In November 2020, the governments of Azerbaijan and Armenia signed a ceasefire, which ended six weeks of fighting over the Nagorno-Karabakh region. Following the ceasefire, a peacekeeping force of Russian troops were deployed to the Lachin Corridor, the only road that leads into Nagorno-Karabakh.
Late last year, however, the government of Azerbaijan began blockading the Lachin Corridor, violating the ceasefire with Armenia. According to the International Committee of the Red Cross, all humanitarian assistance through the Lachin Corridor has been stopped for several weeks. This action has led to a humanitarian crisis for the tens of thousands of people in Nagorno-Karabakh, who are being forced to survive on dwindling supplies.

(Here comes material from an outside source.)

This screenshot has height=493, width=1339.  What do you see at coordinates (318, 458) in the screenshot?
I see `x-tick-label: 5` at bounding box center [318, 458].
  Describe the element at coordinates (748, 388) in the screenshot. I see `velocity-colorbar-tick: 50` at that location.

“We urge the government of Azerbaijan to restore free movement through the corridor – so commercial, humanitarian, and private vehicles can reach the population of Nagorno-Karabakh,” said U.S. Representative to the United Nations, Linda Thomas-Greenfield.
“We are deeply troubled by the closure of the Lachin Corridor, which has cut off access to essential goods and exacerbated the humanitarian situation. Access to food, medicine, baby formula, and energy should never be held hostage,” she said.
Just ending the blockade of the Lachin Corridor is not enough to protect the people of Nagorno-Karabakh, said Ambassador Thomas-Greenfield:
“I want to stress the need for the parties to continue talks aimed at a lasting, peaceful resolution to the conflict – and the normalization of relations between Armenia and Azerbaijan … And let me be clear: peace in the region must include protections for the rights and security of individuals in Nagorno-Karabakh.”
“We support any format that allows Armenia and Azerbaijan to continue dialogue toward a peaceful resolution to the conflict,” said Ambassador Thomas-Greenfield. “The United States is committed to promoting a peaceful, democratic, and prosperous future for the South Caucasus region.